History

United Kingdom
- Name: Betsey
- Builder: Poole
- Launched: 1801
- Fate: Wrecked February 1807

General characteristics
- Tons burthen: 276 (bm)
- Complement: 35
- Armament: 18 × 6-pounder gns

= Betsey (1801 Poole ship) =

Betsey was launched at Pool in 1801. She made two voyages as a slave ship in the triangular trade in enslaved people. French privateers captured her on the second voyage but the British Royal Navy recaptured her. Afterwards she was briefly a West Indiaman.

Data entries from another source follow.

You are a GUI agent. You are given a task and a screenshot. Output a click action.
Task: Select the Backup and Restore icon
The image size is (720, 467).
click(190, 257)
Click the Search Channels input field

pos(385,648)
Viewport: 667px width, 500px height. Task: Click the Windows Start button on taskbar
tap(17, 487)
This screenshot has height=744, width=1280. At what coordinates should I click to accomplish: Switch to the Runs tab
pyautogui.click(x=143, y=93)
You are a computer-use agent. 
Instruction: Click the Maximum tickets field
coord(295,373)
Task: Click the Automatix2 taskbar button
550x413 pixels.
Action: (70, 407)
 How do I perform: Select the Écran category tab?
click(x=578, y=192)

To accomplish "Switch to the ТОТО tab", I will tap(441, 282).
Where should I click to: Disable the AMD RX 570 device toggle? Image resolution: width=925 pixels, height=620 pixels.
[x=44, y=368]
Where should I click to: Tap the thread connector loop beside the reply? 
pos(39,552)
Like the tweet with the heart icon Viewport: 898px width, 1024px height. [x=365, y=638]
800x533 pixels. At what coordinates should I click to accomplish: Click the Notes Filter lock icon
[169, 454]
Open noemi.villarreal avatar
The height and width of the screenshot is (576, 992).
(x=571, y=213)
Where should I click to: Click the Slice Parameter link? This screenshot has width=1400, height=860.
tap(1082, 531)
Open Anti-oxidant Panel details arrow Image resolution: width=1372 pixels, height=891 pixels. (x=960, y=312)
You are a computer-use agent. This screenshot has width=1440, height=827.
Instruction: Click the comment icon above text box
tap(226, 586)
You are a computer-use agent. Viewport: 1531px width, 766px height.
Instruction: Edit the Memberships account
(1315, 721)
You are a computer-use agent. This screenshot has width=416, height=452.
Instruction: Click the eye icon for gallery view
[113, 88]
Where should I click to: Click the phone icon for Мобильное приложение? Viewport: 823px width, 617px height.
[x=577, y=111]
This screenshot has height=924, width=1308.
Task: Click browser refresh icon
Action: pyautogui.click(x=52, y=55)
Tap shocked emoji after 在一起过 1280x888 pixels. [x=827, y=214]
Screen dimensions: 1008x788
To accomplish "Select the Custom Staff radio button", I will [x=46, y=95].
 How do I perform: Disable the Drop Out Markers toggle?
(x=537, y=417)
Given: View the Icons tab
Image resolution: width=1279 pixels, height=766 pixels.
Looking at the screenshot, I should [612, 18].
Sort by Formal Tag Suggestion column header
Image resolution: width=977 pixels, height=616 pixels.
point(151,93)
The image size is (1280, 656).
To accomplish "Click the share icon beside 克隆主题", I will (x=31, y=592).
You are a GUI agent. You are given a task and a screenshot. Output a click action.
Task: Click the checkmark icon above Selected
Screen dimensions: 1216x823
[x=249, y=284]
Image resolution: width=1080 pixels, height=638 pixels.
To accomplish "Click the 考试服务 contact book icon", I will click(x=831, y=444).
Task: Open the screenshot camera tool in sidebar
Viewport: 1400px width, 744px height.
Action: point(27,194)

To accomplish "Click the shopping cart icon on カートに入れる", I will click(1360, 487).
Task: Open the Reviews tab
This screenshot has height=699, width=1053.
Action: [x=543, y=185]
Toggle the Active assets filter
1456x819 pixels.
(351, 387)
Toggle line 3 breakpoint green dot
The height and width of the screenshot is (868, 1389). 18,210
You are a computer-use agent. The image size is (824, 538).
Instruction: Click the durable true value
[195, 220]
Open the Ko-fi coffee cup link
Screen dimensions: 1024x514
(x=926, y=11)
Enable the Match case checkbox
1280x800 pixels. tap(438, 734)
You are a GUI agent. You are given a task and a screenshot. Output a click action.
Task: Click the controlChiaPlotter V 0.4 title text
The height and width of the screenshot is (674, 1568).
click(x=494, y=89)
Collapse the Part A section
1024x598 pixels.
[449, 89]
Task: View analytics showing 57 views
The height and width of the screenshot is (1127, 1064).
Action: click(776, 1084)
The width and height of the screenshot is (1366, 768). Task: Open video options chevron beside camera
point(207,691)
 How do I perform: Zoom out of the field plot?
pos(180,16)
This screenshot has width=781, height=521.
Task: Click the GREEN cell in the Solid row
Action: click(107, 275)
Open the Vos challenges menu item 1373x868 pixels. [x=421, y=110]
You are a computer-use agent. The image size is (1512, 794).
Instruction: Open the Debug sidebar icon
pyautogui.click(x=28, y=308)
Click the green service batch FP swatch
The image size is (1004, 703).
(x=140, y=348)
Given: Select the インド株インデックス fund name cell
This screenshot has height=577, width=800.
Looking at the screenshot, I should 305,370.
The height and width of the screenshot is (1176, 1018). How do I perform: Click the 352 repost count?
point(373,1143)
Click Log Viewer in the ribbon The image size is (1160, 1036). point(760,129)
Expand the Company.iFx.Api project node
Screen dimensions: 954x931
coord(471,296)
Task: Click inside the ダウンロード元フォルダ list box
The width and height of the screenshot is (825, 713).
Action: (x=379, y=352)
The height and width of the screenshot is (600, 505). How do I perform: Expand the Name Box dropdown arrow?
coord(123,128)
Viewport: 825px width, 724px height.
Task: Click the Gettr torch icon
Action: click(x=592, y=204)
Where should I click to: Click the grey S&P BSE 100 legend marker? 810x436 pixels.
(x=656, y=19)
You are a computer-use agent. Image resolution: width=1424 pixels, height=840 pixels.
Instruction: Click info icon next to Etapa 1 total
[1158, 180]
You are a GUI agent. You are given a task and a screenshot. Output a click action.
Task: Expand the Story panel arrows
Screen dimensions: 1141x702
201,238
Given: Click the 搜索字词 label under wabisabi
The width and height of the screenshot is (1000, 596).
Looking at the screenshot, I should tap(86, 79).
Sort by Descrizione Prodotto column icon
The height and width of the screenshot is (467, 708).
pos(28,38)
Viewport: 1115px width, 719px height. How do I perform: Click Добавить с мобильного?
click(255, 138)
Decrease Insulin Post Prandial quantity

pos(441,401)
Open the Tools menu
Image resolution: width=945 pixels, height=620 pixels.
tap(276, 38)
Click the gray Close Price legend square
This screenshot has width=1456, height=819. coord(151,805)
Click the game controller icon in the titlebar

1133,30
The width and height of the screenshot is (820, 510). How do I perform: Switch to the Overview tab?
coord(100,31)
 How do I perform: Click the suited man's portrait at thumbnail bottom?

She was wrecked in February 1807.

==Career==
1st voyage transporting enslaved people (1802–1803): Captain John McLean (or McLain) sailed from London on 24 February 1802. In 1802, 155 vessels sailed from English ports, bound for Africa to acquire and transport enslaved people; 30 of these vessels sailed from London.

Betsey arrived at Kingston, Jamaica on 27 September 1802 with 273 captives. She arrived back at London on 3 February 1803.

| Year | Master | Owner | Trade | Source |
|---|---|---|---|---|
| 1804 | McLean | R.Miles Lumley | London–Africa | LR |

2nd voyage transporting enslaved people (1804): Captain James MacDonald acquired a letter of marque on 5 July 1804. Ten days later he sailed for the Gold Coast, probably from London. In 1804, 147 vessels sailed from English ports, bound for Africa to acquire and transport enslaved people; 18 of these vessels sailed from London.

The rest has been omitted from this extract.